The span to copy runs from the line containing "Task: Remove the Franchisor filter tag" to the last line below. Copy it exactly, with nothing else.

▶ [Dataset records]:
■ ■ ■ ■ ■ ■ ■

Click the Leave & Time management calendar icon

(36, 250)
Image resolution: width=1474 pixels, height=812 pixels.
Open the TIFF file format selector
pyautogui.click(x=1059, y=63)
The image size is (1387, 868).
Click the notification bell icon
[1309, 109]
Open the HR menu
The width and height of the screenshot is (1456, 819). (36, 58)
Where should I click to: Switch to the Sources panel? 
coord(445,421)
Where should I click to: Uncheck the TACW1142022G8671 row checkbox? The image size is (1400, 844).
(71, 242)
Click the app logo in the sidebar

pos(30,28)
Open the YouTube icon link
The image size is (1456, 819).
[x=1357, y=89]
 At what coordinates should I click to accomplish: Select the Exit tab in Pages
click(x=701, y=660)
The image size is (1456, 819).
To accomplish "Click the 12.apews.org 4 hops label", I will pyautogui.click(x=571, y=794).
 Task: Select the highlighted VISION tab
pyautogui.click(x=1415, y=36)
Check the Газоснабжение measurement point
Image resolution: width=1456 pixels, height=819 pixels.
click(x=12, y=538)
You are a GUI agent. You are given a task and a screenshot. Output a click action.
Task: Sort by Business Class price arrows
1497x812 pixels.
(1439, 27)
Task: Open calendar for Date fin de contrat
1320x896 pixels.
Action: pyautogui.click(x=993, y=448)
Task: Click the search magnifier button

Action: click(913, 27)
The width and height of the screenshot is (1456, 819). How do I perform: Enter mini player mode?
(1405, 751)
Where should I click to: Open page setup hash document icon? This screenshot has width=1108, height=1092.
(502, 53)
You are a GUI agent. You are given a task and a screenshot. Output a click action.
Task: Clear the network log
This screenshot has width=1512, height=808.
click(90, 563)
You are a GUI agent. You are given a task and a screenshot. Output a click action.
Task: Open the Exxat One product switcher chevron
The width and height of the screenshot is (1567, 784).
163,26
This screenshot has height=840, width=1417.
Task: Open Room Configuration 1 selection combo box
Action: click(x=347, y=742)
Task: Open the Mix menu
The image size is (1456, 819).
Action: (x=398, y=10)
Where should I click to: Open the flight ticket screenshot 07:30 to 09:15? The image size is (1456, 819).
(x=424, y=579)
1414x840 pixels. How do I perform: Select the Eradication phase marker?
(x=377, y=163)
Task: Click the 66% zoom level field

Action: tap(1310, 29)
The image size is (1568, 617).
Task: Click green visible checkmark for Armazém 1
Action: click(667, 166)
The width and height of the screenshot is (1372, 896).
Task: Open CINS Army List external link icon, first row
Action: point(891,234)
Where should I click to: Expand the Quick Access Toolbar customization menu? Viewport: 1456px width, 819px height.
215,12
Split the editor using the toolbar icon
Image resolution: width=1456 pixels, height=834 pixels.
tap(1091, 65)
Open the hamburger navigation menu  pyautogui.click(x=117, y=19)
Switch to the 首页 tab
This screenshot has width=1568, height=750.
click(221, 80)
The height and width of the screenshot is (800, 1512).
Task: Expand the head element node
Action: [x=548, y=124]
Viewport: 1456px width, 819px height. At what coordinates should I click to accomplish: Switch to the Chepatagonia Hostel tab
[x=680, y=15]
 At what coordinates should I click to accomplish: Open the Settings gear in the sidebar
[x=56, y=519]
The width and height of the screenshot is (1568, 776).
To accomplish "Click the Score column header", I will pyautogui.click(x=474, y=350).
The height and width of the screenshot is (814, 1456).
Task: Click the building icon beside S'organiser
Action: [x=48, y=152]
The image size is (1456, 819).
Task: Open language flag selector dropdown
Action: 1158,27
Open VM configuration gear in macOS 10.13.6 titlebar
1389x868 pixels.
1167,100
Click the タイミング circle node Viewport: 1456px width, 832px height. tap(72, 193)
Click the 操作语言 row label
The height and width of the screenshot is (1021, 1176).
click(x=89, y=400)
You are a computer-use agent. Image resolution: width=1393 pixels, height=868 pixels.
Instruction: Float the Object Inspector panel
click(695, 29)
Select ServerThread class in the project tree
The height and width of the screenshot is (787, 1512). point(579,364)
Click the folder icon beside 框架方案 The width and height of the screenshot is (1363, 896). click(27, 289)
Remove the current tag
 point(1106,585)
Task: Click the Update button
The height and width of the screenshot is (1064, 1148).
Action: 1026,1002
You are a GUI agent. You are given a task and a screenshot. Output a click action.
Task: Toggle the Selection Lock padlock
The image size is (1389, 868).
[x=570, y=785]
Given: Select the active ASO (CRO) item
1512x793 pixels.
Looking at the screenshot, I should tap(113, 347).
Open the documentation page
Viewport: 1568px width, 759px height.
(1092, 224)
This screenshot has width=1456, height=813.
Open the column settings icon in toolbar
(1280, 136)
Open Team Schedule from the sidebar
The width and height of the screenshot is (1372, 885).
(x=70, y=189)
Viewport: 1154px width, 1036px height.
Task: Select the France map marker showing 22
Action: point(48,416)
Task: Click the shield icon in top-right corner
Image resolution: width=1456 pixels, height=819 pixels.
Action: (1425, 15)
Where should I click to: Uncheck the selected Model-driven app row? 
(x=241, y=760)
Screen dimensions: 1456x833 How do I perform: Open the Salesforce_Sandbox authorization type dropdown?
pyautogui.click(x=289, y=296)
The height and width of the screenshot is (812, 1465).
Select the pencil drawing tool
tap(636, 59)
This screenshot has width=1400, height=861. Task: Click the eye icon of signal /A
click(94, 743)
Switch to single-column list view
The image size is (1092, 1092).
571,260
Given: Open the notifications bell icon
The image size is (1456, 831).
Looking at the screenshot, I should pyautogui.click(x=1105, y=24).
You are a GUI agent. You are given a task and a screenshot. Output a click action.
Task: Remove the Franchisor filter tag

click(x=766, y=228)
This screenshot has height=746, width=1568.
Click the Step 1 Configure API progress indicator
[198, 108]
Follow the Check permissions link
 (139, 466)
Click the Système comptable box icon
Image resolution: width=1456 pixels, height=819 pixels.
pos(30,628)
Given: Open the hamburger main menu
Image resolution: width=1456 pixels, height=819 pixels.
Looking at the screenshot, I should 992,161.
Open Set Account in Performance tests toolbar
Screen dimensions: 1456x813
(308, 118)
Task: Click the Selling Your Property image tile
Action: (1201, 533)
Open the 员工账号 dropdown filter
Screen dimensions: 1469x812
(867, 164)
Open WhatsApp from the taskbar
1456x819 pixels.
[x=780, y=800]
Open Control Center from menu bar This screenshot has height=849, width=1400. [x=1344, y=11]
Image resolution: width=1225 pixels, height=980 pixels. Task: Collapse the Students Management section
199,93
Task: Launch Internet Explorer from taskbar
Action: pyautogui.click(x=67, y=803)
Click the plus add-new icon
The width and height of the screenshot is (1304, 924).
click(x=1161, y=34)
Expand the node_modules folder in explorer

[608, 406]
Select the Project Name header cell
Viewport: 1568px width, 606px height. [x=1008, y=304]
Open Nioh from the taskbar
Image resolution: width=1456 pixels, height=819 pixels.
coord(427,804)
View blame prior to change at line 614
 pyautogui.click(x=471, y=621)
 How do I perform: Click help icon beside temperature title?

■ ■ ■ ■ ■ ■ ■

▶ [Output for this exercise]:
Task: Remove the Franchisor filter tag

click(x=766, y=228)
This screenshot has height=746, width=1568.
Click the Step 1 Configure API progress indicator
[198, 108]
Follow the Check permissions link
 (139, 466)
Click the Système comptable box icon
Image resolution: width=1456 pixels, height=819 pixels.
pos(30,628)
Given: Open the hamburger main menu
Image resolution: width=1456 pixels, height=819 pixels.
Looking at the screenshot, I should 992,161.
Open Set Account in Performance tests toolbar
Screen dimensions: 1456x813
(308, 118)
Task: Click the Selling Your Property image tile
Action: (1201, 533)
Open the 员工账号 dropdown filter
Screen dimensions: 1469x812
(867, 164)
Open WhatsApp from the taskbar
1456x819 pixels.
[x=780, y=800]
Open Control Center from menu bar This screenshot has height=849, width=1400. [x=1344, y=11]
Image resolution: width=1225 pixels, height=980 pixels. Task: Collapse the Students Management section
199,93
Task: Launch Internet Explorer from taskbar
Action: pyautogui.click(x=67, y=803)
Click the plus add-new icon
The width and height of the screenshot is (1304, 924).
click(x=1161, y=34)
Expand the node_modules folder in explorer

[608, 406]
Select the Project Name header cell
Viewport: 1568px width, 606px height. [x=1008, y=304]
Open Nioh from the taskbar
Image resolution: width=1456 pixels, height=819 pixels.
coord(427,804)
View blame prior to change at line 614
 pyautogui.click(x=471, y=621)
 How do I perform: Click help icon beside temperature title?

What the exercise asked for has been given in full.